Please don’t confuse the daylily with tiger lilies, trumpet lilies, Asiatic lilies, or any other lilies for that matter. Despite the similarity of their funnel-shaped flowers, daylilies are not members of the same horticultural family as Liliums. They do, however, solve some of the same problems in the garden with their cheery, colorful blooms and long-lived, low-maintenance personalities.
The daylily is an herbaceous perennial that grows in clumps and, with thousands of cultivars to choose from, can be a useful plant to edge a path, stabilize soil on a hillside, or brighten the middle or even the back of a flower border in late summer when other flowering plants flag.
Native to Asia, Hemerocallis is at home in temperate climates around the world (and depending on the variety will thrive in USDA growing zones 3 to 10).
Is daylily the right plant for your garden? Most likely: It has been dubbed “the perfect perennial” by authors (and longtime gardeners) Lewis and Nancy Hill. Read on for everything you need to know about daylilies.
Daylilies earn their name from their nature: Each flower wilts after about 24 hours. Luckily, there may be dozens of buds on each leafless stem (known as a scape), which keeps a clump in bloom for a month or longer.
Known for their cheery orange and yellow colors (English plantswoman Vita Sackville-West famously consigned their vivid hues to her Sunset Garden near the front door of South Cottage at Sissinghurst Castle), daylilies have in recent decades come to the attention of enthusiastic hybridizers whose work has broadened the offerings considerably. Many different types that are available now include “double, fragrant, miniature, ruffled, spider, and trumpet-shaped flowers, as well as those with halos, blotches, and ‘piecrust’ edgings,” write the Lewises in their classic reference guide, Daylilies: The Perfect Perennial.
The American Daylily Society has a wealth of information, including a Daylily Database you can search by cultivar or hybridizer to learn more about flower color, mature plant size, and bloom season of a particular variety. I learned, for instance, that my longtime favorite ‘Stella de Oro’ is a sunny yellow early bloomer that can be encouraged to rebloom; fragrance, alas, is dormant.
Cheat Sheet
- Before their arrival in Europe in the 1500s, edible daylilies were a common source of food and medicine in Asia, where they grow wild.
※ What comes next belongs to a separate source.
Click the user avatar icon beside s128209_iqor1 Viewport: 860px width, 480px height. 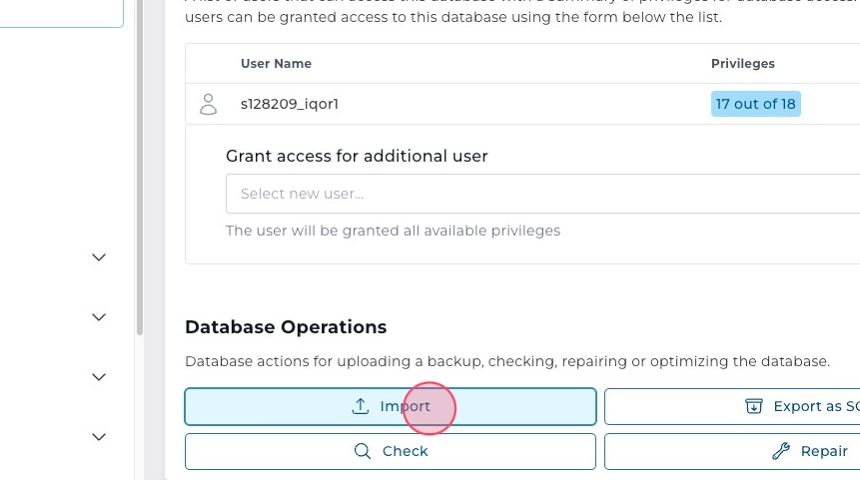(208, 104)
- In the wild, daylily colors are limited to yellow, orange, and rusty red. But thanks to hybridization, the flowers’ color range has been expanded to include a rainbow, and “the only colors notably lacking are pure white and pure blue. Needless to say, hybridizers are avidly pursuing these two colors,” notes the American Daylily Society.
- Daylilies are happy companions for bellflower, yarrow, tickseed, and coneflowers.
Keep It Alive
- Plant daylilies or divide existing clumps in early autumn before the threat of frost.
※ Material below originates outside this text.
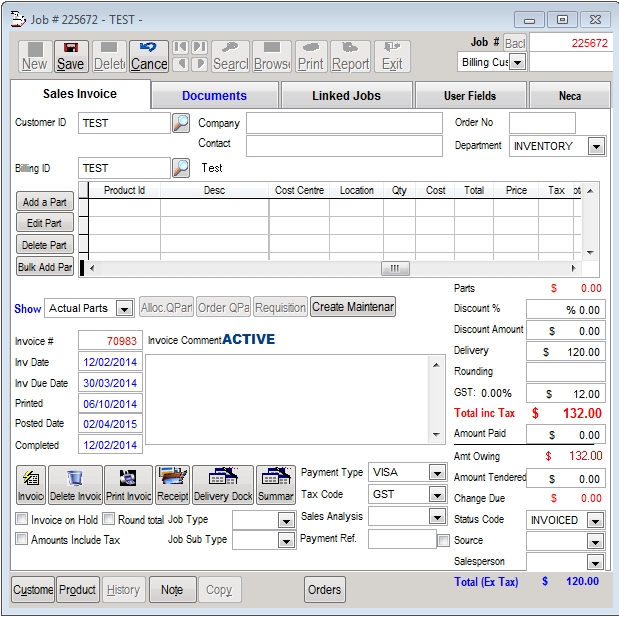
Task: Expand the Payment Type dropdown
Action: tap(437, 472)
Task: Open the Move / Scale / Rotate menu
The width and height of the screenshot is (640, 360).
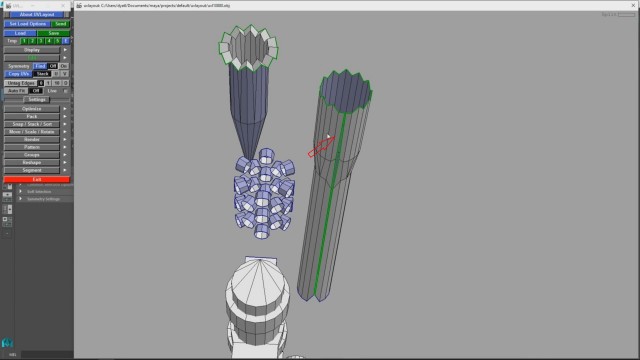Action: coord(32,132)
- Once established, daylilies are drought tolerant in well-drained soil. (Do not water them from above at midday; if they get wet, flowers will wilt prematurely from the heat of the sun.)
- For prolific flowers, plant daylilies in full sun (six or more hours a day). While they will tolerate partial shade, they will produce fewer blooms under those conditions.
- Deadhead spent blooms but leave the scapes in place until all buds have wilted; cut back the stem to the crown of the plant and leave foliage in place until it yellows at the end of the season.